EXERCISE PROMPT:
Reproduce all of the material, keeping each line intact.

SUPPLIED MATERIAL:
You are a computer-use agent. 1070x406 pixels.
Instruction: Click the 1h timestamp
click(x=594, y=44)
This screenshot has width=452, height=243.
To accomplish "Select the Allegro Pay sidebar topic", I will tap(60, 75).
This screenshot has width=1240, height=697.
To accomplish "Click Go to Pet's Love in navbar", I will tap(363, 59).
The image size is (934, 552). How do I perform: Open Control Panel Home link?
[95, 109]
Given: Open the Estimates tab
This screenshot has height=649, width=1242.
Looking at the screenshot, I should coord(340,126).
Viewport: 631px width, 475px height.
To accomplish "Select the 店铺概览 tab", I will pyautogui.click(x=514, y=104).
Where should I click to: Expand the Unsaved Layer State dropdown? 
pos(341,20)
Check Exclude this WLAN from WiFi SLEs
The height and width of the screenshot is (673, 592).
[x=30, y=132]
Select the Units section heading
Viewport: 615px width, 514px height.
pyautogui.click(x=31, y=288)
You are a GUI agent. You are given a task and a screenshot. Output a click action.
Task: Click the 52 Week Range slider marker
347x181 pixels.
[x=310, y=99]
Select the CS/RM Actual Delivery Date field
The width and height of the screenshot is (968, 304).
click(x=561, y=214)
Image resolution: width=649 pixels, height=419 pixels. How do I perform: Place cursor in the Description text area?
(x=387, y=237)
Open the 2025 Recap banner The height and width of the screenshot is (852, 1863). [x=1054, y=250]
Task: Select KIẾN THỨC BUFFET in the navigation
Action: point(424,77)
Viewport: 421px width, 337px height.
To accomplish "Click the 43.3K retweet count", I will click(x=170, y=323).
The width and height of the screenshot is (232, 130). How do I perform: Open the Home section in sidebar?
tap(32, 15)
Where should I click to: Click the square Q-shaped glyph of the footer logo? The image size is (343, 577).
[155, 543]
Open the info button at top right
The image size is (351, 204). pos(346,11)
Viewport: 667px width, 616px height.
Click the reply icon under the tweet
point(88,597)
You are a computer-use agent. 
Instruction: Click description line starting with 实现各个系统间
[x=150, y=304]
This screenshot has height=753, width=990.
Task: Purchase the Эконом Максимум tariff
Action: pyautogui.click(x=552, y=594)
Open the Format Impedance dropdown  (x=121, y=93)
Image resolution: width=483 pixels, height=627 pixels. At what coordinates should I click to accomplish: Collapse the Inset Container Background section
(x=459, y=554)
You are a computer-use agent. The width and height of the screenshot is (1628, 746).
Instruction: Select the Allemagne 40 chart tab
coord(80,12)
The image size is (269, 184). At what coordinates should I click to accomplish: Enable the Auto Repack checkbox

WRITTEN ANSWER:
You are a computer-use agent. 1070x406 pixels.
Instruction: Click the 1h timestamp
click(x=594, y=44)
This screenshot has width=452, height=243.
To accomplish "Select the Allegro Pay sidebar topic", I will tap(60, 75).
This screenshot has width=1240, height=697.
To accomplish "Click Go to Pet's Love in navbar", I will tap(363, 59).
The image size is (934, 552). How do I perform: Open Control Panel Home link?
[95, 109]
Given: Open the Estimates tab
This screenshot has height=649, width=1242.
Looking at the screenshot, I should coord(340,126).
Viewport: 631px width, 475px height.
To accomplish "Select the 店铺概览 tab", I will pyautogui.click(x=514, y=104).
Where should I click to: Expand the Unsaved Layer State dropdown? 
pos(341,20)
Check Exclude this WLAN from WiFi SLEs
The height and width of the screenshot is (673, 592).
[x=30, y=132]
Select the Units section heading
Viewport: 615px width, 514px height.
pyautogui.click(x=31, y=288)
You are a GUI agent. You are given a task and a screenshot. Output a click action.
Task: Click the 52 Week Range slider marker
347x181 pixels.
[x=310, y=99]
Select the CS/RM Actual Delivery Date field
The width and height of the screenshot is (968, 304).
click(x=561, y=214)
Image resolution: width=649 pixels, height=419 pixels. How do I perform: Place cursor in the Description text area?
(x=387, y=237)
Open the 2025 Recap banner The height and width of the screenshot is (852, 1863). [x=1054, y=250]
Task: Select KIẾN THỨC BUFFET in the navigation
Action: point(424,77)
Viewport: 421px width, 337px height.
To accomplish "Click the 43.3K retweet count", I will click(x=170, y=323).
The width and height of the screenshot is (232, 130). How do I perform: Open the Home section in sidebar?
tap(32, 15)
Where should I click to: Click the square Q-shaped glyph of the footer logo? The image size is (343, 577).
[155, 543]
Open the info button at top right
The image size is (351, 204). pos(346,11)
Viewport: 667px width, 616px height.
Click the reply icon under the tweet
point(88,597)
You are a computer-use agent. 
Instruction: Click description line starting with 实现各个系统间
[x=150, y=304]
This screenshot has height=753, width=990.
Task: Purchase the Эконом Максимум tariff
Action: pyautogui.click(x=552, y=594)
Open the Format Impedance dropdown  (x=121, y=93)
Image resolution: width=483 pixels, height=627 pixels. At what coordinates should I click to accomplish: Collapse the Inset Container Background section
(x=459, y=554)
You are a computer-use agent. The width and height of the screenshot is (1628, 746).
Instruction: Select the Allemagne 40 chart tab
coord(80,12)
The image size is (269, 184). At what coordinates should I click to accomplish: Enable the Auto Repack checkbox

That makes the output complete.